The Reagan Diaries
- Editor: Douglas Brinkley
- Author: Ronald Reagan
- Language: English
- Genre: Diary
- Published: May 22, 2007 May 19, 2009 (The Reagan Diaries Unabridged)
- Publisher: HarperCollins
- Publication place: United States
- Media type: Print (hardback)
- Pages: 784
- ISBN: 0-06-087600-X
- OCLC: 85850929
- Dewey Decimal: 973.927092 B 22
- LC Class: E877 .A3 2007

= The Reagan Diaries =

Edited and published version of diaries by Ronald Reagan during his presidency

The Reagan Diaries is an edited and published version of the diaries kept by Ronald Reagan during his presidency. The book was edited by Douglas Brinkley and was published by HarperCollins in 2007, three years after Reagan's death. It reached the number one spot on The New York Times Best Seller list. The complete diaries of his presidency were published in an unabridged form in 2009.

==Reagan's diaries==
Reagan was one of five U.S. presidents to have kept a consistent diary as president, and the only one to do so each day, never neglecting an entry (even when he was in the hospital recovering from his assassination attempt). The diaries number five volumes of thick, maroon, leather-bound books, normally kept in the White House residence, written in simple, sing-song prose, with many misspellings.

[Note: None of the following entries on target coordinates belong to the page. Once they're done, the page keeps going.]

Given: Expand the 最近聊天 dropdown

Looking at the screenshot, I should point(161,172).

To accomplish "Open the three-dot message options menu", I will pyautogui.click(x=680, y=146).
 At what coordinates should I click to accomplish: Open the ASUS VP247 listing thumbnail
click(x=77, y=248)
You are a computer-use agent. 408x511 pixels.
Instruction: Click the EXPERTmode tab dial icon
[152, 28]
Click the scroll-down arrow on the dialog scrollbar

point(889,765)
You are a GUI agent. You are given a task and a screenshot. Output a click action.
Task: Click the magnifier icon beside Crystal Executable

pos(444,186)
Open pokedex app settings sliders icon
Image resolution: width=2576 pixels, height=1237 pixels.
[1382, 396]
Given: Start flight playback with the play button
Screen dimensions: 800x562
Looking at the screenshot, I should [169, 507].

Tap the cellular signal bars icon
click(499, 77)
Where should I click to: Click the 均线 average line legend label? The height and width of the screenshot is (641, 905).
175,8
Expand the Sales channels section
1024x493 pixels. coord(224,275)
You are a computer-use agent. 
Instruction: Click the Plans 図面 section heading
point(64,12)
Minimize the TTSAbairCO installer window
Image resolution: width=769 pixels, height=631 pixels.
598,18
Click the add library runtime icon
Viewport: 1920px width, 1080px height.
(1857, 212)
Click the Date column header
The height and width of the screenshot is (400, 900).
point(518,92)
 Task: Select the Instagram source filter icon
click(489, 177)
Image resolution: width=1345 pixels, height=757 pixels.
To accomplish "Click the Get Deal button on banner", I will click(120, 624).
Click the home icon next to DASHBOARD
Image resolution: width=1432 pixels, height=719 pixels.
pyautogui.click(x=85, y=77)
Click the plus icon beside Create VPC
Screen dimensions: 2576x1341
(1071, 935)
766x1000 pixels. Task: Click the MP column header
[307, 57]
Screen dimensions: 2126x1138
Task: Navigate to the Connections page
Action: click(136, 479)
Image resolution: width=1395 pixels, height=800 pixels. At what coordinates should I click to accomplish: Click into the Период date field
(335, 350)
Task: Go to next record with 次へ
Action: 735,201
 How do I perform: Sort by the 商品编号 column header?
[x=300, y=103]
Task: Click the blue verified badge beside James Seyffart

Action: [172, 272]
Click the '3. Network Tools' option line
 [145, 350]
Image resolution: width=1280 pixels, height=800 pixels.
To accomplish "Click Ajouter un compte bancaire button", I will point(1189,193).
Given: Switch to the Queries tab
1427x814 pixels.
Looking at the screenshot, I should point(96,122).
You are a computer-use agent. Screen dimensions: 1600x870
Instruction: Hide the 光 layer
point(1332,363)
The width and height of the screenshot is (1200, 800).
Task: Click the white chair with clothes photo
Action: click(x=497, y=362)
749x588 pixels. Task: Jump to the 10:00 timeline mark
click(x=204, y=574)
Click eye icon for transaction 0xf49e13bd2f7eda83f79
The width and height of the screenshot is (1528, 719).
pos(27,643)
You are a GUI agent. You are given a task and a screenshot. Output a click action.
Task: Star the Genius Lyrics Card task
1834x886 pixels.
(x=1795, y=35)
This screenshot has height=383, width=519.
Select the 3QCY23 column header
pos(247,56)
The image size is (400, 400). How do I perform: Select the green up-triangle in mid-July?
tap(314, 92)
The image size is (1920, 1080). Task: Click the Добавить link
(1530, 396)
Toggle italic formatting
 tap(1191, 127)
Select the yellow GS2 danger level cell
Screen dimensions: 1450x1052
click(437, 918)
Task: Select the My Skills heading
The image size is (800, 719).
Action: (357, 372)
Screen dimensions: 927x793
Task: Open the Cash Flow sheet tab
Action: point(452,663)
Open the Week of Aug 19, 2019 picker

Former First Lady Nancy Reagan made the diaries available to be transcribed in 2005, and the Reagan Library Foundation partnered with HarperCollins to print them in 2007. The company paid seven figures for the world publication rights.

In them, Reagan wrote about his relationship with his children, once writing that he refused to talk to his son, Ron, and about his relationship, love, devotion, for his wife. When Nancy Reagan was away on her frequent "Just Say No" anti-drug crusades, Reagan wrote in his diary about going "upstairs to a lonely old house," and noted their anniversary as "29 years of more happiness than any man could rightly deserve." Also writing about his wife, he stated "I pray I'll never face a day when she isn't there." Although he was not a regular churchgoer, his simple faith is consistent in the diaries, and he never spelled out even mild swear words, with "hell" being written as h--l, and "damn" as d--n.

Compared to other Presidential writings of innermost thoughts, Reagan's thoughts appear far more shallow. However, their original intent does not suggest that they were meant to capture deep thoughts. One reviewer wrote, "No one expected Reagan to be introspective or philosophical in his diary, ... which is why he elided his mild cursing ("d--n" and "h--l") and was circumspect in other ways".

The head archivist at the Reagan Library, Mike Dugan, described Reagan's writings by saying, "I wouldn't call it an introspective diary, but he states his position. What you read confirms that what you saw with Reagan is what you got."

==Gallery==
The actual diaries are on display at the Ronald Reagan Presidential Library and Museum.